● **Trecho de origem**
=-=-=
A decisão de mudar de emprego não é algo tão fácil e simples de se fazer. Por mais que o mercado esteja super aquecido para as pessoas desenvolvedoras, quando se faz parte de alguma minoria você acaba calculando mais seus passos para um tipo de mudança assim. São diversos riscos como: adaptação, respeito à diversidade, a busca por um lugar seguro para ser o que se é, fora todas as outras variáveis como salário e plano de carreira.

Esse ano foi muito conturbado e eu percebi que eu precisava de uma mudança. Comecei a me sentir estagnada, já não me sentia desafiada no dia a dia. Isso começou a se tornar um problema quando avaliando, eu percebi que estava em um platô. Então começa aquela rotina chata de entrevistas, testes, dinâmicas (sim, dinâmicas) e feedbacks (quando temos sorte de receber).

Se você me acompanha há algum tempo, sabe que eu sou TDAH e que falo sobre isso abertamente, tanto das 'vantagens' como também das dificuldades que tenho diariamente na minha rotina. E é ai que estava a grande questão que me assombrou por meses: "Como vou tratar sobre isso em um novo lugar?"
=-=-=
● **Bloco de dados**
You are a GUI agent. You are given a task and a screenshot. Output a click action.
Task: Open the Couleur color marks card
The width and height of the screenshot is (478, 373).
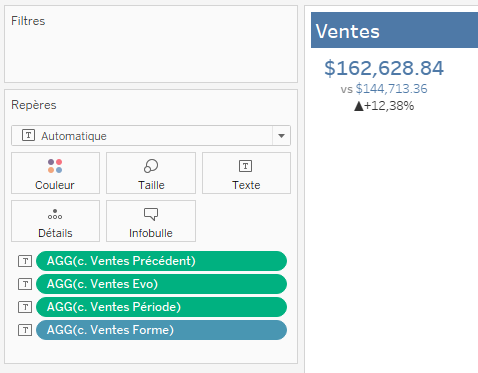tap(55, 173)
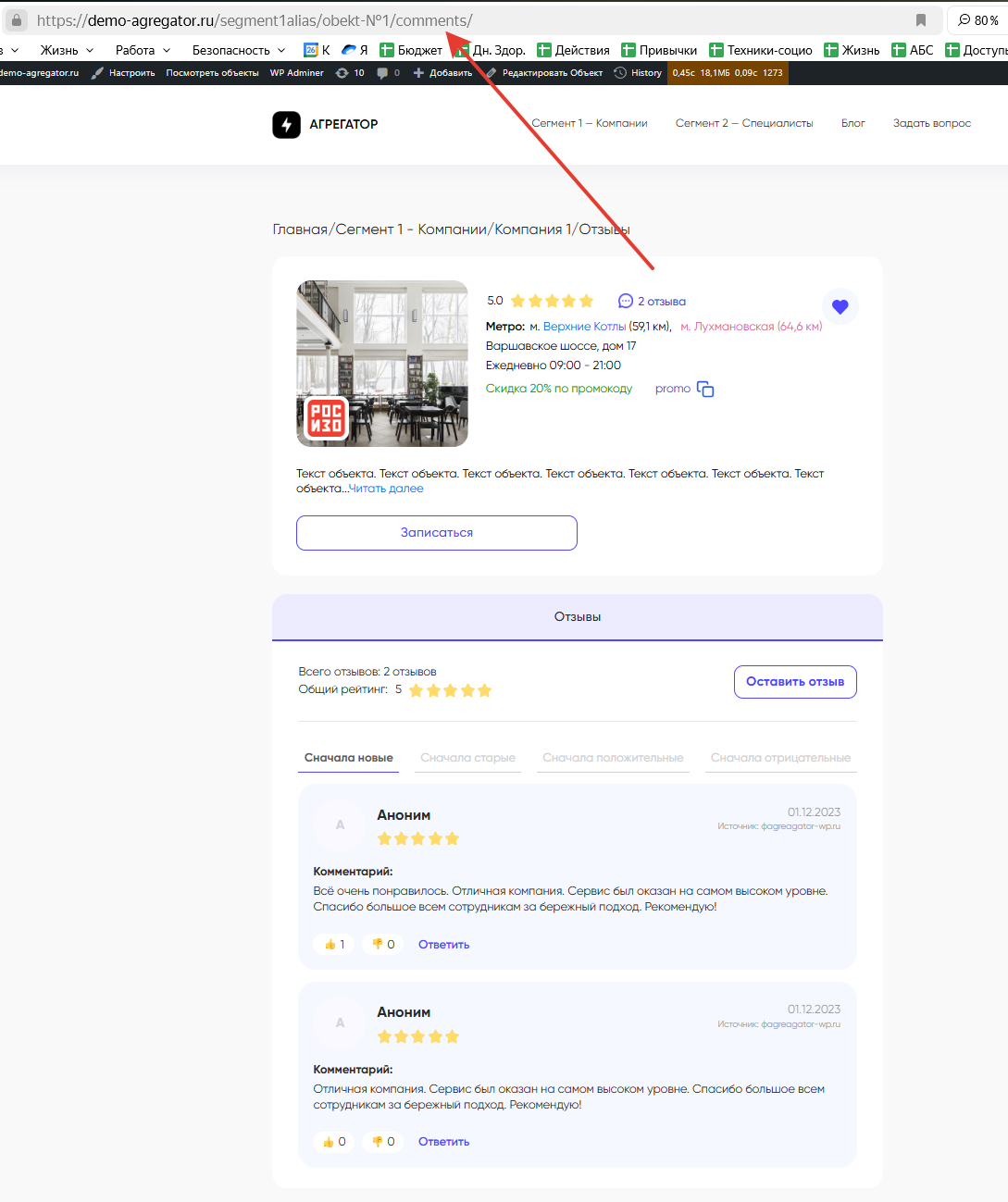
=-=-=
● **Ações a realizar**
[a] Reproduza fielmente a parte do texto sobre mudança de emprego que vai de "A decisão de" até "plano de carreira.", incluindo esses dois pontos.
[b] Segundo o texto sobre mudança de emprego, que condição a pessoa que escreve diz ter e tratar abertamente?
[c] Dê continuidade ao texto sobre mudança de emprego a partir da última frase apresentada.

● **Respostas**
[a]
A decisão de mudar de emprego não é algo tão fácil e simples de se fazer. Por mais que o mercado esteja super aquecido para as pessoas desenvolvedoras, quando se faz parte de alguma minoria você acaba calculando mais seus passos para um tipo de mudança assim. São diversos riscos como: adaptação, respeito à diversidade, a busca por um lugar seguro para ser o que se é, fora todas as outras variáveis como salário e plano de carreira.

[b] TDAH.

[c]
Eu descobri sobre o TDAH no meu antigo trabalho, meus colegas não só sabiam disso como também me ajudaram com adaptações para uma rotina que fosse produtiva para todos nós. Isso nunca foi um problema para o time, e eles acompanharam antes de começar o tratamento e depois, ou seja, eles puderam observar o aumento da produtividade com as novas medidas.

Como então chegar em um lugar novo e falar isso? O medo me paralisou por meses antes de realmente me engajar em buscar um novo lugar. Meu primeiro pensamento foi: "Darei meu jeito sem falar nada, e depois eu conto quando passar um tempo"

De entrevista em entrevista, de teste em teste, alguns extremamente chatos que já me deram desgosto só de tentar. Se meu dia a dia seria daquele jeito era melhor nem entrar. Claro que eu já estou aqui falando só de empresas comprometidas com diversidade, e que não acham que é nivelar por baixo.

Em todas as entrevistas, eu nunca senti abertura para falar sobre as minhas expectativas, ou até mesmo um certo conforto em estar no ambiente. O que eu quero dizer com isso? Na maioria parecia que as pessoas estavam só escutando para dar respostas padrão, mas não ouvindo para entender e continuar a conversa. Isso já acaba causando um desconforto, principalmente se você é hiperativo e fica com certo receio que percebam isso por causa da sua tendência a interromper pessoas e/ou ter brancos gigantescos. Fora que você percebe porque as respostas não soam coerentes ao que você disse.

Agora vou contar sobre o meu processo seletivo no Pagar-me:

Antes algumas considerações:
1) Sim, eu vou trabalhar lá.
2) Estou escrevendo ANTES de começar lá pra ninguém falar que houve influência.
3) Sim, eu tive a opção de escolher ir pra outro lugar mas não fui então não é pra puxar saco.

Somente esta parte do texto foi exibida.